Pompe OEM di precisione per la gestione di reagenti e campioni negli analizzatori di chimica clinica

Gli analizzatori per chimica clinica ad alta produttività automatizzano i test diagnostici in vitro (IVD) facendo passare il fluido attraverso una sequenza ripetibile:

  • Esempio di aspirazione con tecnica " "
  • Dosaggio dei reagenti
  • Erogazione controllata (spesso in microlitri volume)
  • Miscelazione
  • Raccolta dei rifiuti

Per garantire la precisione di ogni fase , il sistema di pompaggio deve fornire una portata controllata e stabile che sia compatibile con il design fluidico dell’analizzatore e mantenga un’erogazione costante da un ciclo all’altro.
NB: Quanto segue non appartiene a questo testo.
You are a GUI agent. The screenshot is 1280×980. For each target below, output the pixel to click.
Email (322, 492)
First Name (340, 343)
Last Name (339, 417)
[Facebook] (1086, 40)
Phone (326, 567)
Questo livello di controllo dell'e garantisce una precisione , tutela le prestazioni e contribuisce ad assicurare risultati affidabili nelle operazioni cliniche e di laboratorio.

Le pompe per analizzatori di chimica clinica

sono progettate per gestire un'ampia gamma di tamponi e soluzioni chimiche, riducendo al contempo i rischi più comuni legati alla portata:

Pulsazioni ridotte

per garantire un'erogazione e un dosaggio stabili

Mantenimento della precisione

anche in caso di variazioni delle proprietà del fluido

Riduzione dell'intrappolamento d'aria (bolle)

che può causare variabilità nelle misurazioni

La gestione dei fluidi passo dopo passo garantisce letture ottiche affidabili, migliora la ripetibilità in diverse applicazioni diagnostiche e contribuisce a ridurre lo spreco di reagenti in laboratorio — aspetti fondamentali da considerare per le apparecchiature OEM e gli strumenti .

Nella diagnostica clinica, le pompe OEM sono i componenti per la gestione dei fluidi forniti ai produttori di apparecchiature originali che realizzano analizzatori per la diagnostica in vitro (IVD). Ma per gli analizzatori chimici, una “portata sufficientemente buona” non è il criterio di riferimento. La scelta deve tenere conto della ripetibilità, della compatibilità chimica e della stabilità delle prestazioni lungo l’intero flusso di lavoro: aspirazione del campione, dosaggio dei reagenti, erogazione controllata e smaltimento dei rifiuti. Pensate a un tipico laboratorio ad alta produttività: lo strumento potrebbe funzionare ininterrottamente e una piccola variazione nel dosaggio può tradursi, senza che ce ne si accorga, in una notevole variabilità dei risultati. Ecco perché le pompe diagnostiche THOMAS sono progettate per ridurre le pulsazioni, limitare l’intrusione d’aria e garantire un dosaggio preciso anche in presenza di reagenti con viscosità o formulazioni diverse.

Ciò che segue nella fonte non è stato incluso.